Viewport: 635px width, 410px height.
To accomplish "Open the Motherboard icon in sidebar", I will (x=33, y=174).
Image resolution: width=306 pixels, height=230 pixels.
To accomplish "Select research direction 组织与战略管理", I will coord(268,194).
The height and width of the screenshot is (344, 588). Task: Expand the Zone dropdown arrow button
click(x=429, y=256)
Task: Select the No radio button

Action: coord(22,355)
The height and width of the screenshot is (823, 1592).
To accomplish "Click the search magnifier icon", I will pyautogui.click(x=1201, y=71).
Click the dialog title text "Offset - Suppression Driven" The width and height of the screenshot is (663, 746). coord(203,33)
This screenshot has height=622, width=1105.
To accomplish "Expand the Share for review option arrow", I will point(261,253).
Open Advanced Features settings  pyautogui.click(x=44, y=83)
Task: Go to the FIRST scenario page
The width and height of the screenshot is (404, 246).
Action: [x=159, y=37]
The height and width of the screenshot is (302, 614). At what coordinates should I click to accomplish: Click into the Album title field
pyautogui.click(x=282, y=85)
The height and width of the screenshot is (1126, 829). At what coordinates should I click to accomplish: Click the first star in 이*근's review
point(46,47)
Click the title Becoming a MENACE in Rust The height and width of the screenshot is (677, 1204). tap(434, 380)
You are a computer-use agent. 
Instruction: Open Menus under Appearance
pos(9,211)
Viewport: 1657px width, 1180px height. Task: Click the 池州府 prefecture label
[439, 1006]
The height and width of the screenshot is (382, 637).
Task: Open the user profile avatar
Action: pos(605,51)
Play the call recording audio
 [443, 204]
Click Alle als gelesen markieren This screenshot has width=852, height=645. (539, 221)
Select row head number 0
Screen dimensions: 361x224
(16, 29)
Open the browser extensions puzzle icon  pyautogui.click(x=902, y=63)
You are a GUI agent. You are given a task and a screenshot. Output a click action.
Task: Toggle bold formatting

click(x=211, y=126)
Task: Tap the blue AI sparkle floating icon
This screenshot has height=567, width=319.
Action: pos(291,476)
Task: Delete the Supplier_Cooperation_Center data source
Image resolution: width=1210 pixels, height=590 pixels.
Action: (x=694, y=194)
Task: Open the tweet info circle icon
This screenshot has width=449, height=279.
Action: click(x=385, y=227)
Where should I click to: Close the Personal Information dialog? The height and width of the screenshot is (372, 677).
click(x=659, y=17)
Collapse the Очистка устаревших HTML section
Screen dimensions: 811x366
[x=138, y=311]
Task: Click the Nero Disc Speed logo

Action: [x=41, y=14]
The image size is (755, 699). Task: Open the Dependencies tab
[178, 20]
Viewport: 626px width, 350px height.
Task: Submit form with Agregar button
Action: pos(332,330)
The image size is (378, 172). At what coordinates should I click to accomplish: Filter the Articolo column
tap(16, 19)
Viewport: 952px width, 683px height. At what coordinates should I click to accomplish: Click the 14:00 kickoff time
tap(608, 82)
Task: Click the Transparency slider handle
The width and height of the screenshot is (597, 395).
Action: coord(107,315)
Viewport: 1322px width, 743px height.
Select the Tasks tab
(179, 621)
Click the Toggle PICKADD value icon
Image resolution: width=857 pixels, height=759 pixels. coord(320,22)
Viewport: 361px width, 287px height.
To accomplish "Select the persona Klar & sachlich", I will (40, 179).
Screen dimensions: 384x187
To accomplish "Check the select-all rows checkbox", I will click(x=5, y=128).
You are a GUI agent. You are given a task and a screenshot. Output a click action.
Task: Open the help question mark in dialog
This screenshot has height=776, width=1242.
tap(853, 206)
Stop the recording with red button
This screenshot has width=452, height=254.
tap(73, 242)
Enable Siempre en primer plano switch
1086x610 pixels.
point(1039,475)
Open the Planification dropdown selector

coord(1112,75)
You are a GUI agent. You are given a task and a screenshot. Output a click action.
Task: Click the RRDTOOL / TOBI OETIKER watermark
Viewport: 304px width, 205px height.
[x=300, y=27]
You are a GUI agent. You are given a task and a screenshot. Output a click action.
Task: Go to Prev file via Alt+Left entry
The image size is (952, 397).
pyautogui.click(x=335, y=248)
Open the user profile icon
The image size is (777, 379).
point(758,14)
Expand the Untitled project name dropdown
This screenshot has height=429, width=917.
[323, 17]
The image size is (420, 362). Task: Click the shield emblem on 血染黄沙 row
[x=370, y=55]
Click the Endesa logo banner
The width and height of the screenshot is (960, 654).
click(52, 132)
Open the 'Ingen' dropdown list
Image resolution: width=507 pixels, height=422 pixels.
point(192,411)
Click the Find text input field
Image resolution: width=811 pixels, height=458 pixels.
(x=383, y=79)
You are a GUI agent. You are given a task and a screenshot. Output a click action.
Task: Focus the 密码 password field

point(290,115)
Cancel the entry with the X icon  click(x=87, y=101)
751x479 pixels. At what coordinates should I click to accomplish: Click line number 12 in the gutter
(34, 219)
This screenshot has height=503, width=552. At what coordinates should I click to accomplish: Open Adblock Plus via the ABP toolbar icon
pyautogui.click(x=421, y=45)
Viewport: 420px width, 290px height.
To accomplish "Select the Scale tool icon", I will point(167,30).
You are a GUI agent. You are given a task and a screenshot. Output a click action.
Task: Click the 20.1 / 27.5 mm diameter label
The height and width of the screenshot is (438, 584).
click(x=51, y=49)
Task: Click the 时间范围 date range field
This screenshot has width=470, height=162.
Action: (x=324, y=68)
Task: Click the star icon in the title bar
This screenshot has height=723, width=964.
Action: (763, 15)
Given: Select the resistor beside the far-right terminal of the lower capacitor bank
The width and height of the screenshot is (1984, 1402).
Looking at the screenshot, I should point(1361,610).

**PROBLEM REQUIREMENTS:**
Reproduce the listing above line for line, without altering anything.

**SOLUTION TO THIS PROBLEM:**
Viewport: 635px width, 410px height.
To accomplish "Open the Motherboard icon in sidebar", I will (x=33, y=174).
Image resolution: width=306 pixels, height=230 pixels.
To accomplish "Select research direction 组织与战略管理", I will coord(268,194).
The height and width of the screenshot is (344, 588). Task: Expand the Zone dropdown arrow button
click(x=429, y=256)
Task: Select the No radio button

Action: coord(22,355)
The height and width of the screenshot is (823, 1592).
To accomplish "Click the search magnifier icon", I will pyautogui.click(x=1201, y=71).
Click the dialog title text "Offset - Suppression Driven" The width and height of the screenshot is (663, 746). coord(203,33)
This screenshot has height=622, width=1105.
To accomplish "Expand the Share for review option arrow", I will point(261,253).
Open Advanced Features settings  pyautogui.click(x=44, y=83)
Task: Go to the FIRST scenario page
The width and height of the screenshot is (404, 246).
Action: [x=159, y=37]
The height and width of the screenshot is (302, 614). At what coordinates should I click to accomplish: Click into the Album title field
pyautogui.click(x=282, y=85)
The height and width of the screenshot is (1126, 829). At what coordinates should I click to accomplish: Click the first star in 이*근's review
point(46,47)
Click the title Becoming a MENACE in Rust The height and width of the screenshot is (677, 1204). tap(434, 380)
You are a computer-use agent. 
Instruction: Open Menus under Appearance
pos(9,211)
Viewport: 1657px width, 1180px height. Task: Click the 池州府 prefecture label
[439, 1006]
The height and width of the screenshot is (382, 637).
Task: Open the user profile avatar
Action: pos(605,51)
Play the call recording audio
 [443, 204]
Click Alle als gelesen markieren This screenshot has width=852, height=645. (539, 221)
Select row head number 0
Screen dimensions: 361x224
(16, 29)
Open the browser extensions puzzle icon  pyautogui.click(x=902, y=63)
You are a GUI agent. You are given a task and a screenshot. Output a click action.
Task: Toggle bold formatting

click(x=211, y=126)
Task: Tap the blue AI sparkle floating icon
This screenshot has height=567, width=319.
Action: pos(291,476)
Task: Delete the Supplier_Cooperation_Center data source
Image resolution: width=1210 pixels, height=590 pixels.
Action: (x=694, y=194)
Task: Open the tweet info circle icon
This screenshot has width=449, height=279.
Action: click(x=385, y=227)
Where should I click to: Close the Personal Information dialog? The height and width of the screenshot is (372, 677).
click(x=659, y=17)
Collapse the Очистка устаревших HTML section
Screen dimensions: 811x366
[x=138, y=311]
Task: Click the Nero Disc Speed logo

Action: [x=41, y=14]
The image size is (755, 699). Task: Open the Dependencies tab
[178, 20]
Viewport: 626px width, 350px height.
Task: Submit form with Agregar button
Action: pos(332,330)
The image size is (378, 172). At what coordinates should I click to accomplish: Filter the Articolo column
tap(16, 19)
Viewport: 952px width, 683px height. At what coordinates should I click to accomplish: Click the 14:00 kickoff time
tap(608, 82)
Task: Click the Transparency slider handle
The width and height of the screenshot is (597, 395).
Action: coord(107,315)
Viewport: 1322px width, 743px height.
Select the Tasks tab
(179, 621)
Click the Toggle PICKADD value icon
Image resolution: width=857 pixels, height=759 pixels. coord(320,22)
Viewport: 361px width, 287px height.
To accomplish "Select the persona Klar & sachlich", I will (40, 179).
Screen dimensions: 384x187
To accomplish "Check the select-all rows checkbox", I will click(x=5, y=128).
You are a GUI agent. You are given a task and a screenshot. Output a click action.
Task: Open the help question mark in dialog
This screenshot has height=776, width=1242.
tap(853, 206)
Stop the recording with red button
This screenshot has width=452, height=254.
tap(73, 242)
Enable Siempre en primer plano switch
1086x610 pixels.
point(1039,475)
Open the Planification dropdown selector

coord(1112,75)
You are a GUI agent. You are given a task and a screenshot. Output a click action.
Task: Click the RRDTOOL / TOBI OETIKER watermark
Viewport: 304px width, 205px height.
[x=300, y=27]
You are a GUI agent. You are given a task and a screenshot. Output a click action.
Task: Go to Prev file via Alt+Left entry
The image size is (952, 397).
pyautogui.click(x=335, y=248)
Open the user profile icon
The image size is (777, 379).
point(758,14)
Expand the Untitled project name dropdown
This screenshot has height=429, width=917.
[323, 17]
The image size is (420, 362). Task: Click the shield emblem on 血染黄沙 row
[x=370, y=55]
Click the Endesa logo banner
The width and height of the screenshot is (960, 654).
click(52, 132)
Open the 'Ingen' dropdown list
Image resolution: width=507 pixels, height=422 pixels.
point(192,411)
Click the Find text input field
Image resolution: width=811 pixels, height=458 pixels.
(x=383, y=79)
You are a GUI agent. You are given a task and a screenshot. Output a click action.
Task: Focus the 密码 password field

point(290,115)
Cancel the entry with the X icon  click(x=87, y=101)
751x479 pixels. At what coordinates should I click to accomplish: Click line number 12 in the gutter
(34, 219)
This screenshot has height=503, width=552. At what coordinates should I click to accomplish: Open Adblock Plus via the ABP toolbar icon
pyautogui.click(x=421, y=45)
Viewport: 420px width, 290px height.
To accomplish "Select the Scale tool icon", I will point(167,30).
You are a GUI agent. You are given a task and a screenshot. Output a click action.
Task: Click the 20.1 / 27.5 mm diameter label
The height and width of the screenshot is (438, 584).
click(x=51, y=49)
Task: Click the 时间范围 date range field
This screenshot has width=470, height=162.
Action: (x=324, y=68)
Task: Click the star icon in the title bar
This screenshot has height=723, width=964.
Action: (763, 15)
Given: Select the resistor beside the far-right terminal of the lower capacitor bank
The width and height of the screenshot is (1984, 1402).
Looking at the screenshot, I should point(1361,610).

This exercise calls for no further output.